- _What the task requires_: A complete response lists each line of the data below that includes the word "will".

──────── Records ────────

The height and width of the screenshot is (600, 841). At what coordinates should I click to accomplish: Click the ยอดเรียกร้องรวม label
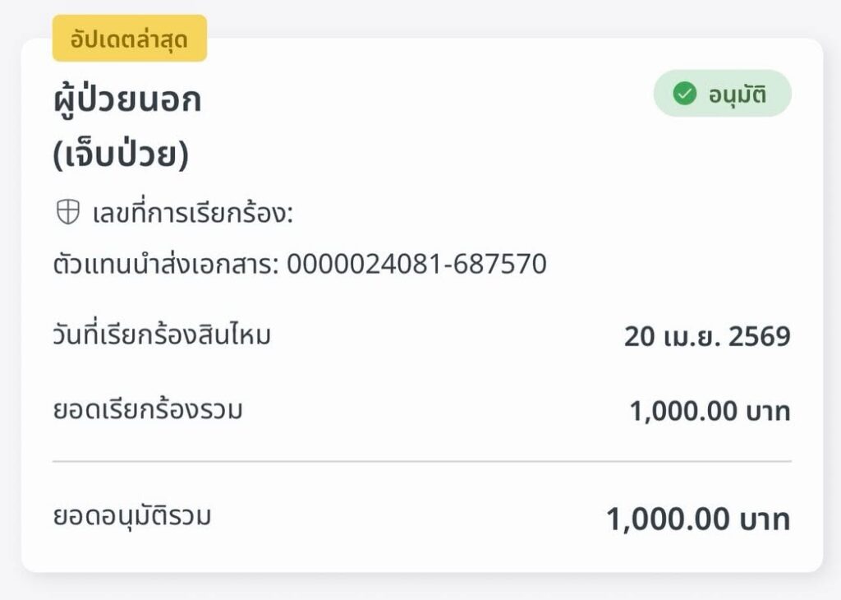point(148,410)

────────
──────── Records ────────

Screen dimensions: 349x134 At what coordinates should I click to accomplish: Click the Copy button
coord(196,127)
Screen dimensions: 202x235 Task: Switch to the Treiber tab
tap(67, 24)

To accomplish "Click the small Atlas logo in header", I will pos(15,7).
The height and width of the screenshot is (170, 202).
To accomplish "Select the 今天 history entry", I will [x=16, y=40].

────────
──────── Records ────────

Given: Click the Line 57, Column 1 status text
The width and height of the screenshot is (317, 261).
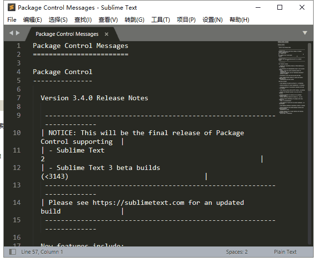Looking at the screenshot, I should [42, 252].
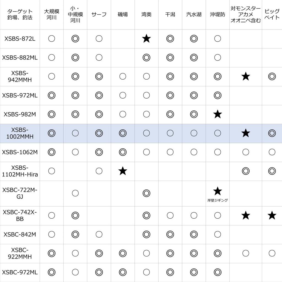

────────

- _Result of this task_:
To accomplish "Click the small Atlas logo in header", I will pos(15,7).
To accomplish "Select the 今天 history entry", I will [x=16, y=40].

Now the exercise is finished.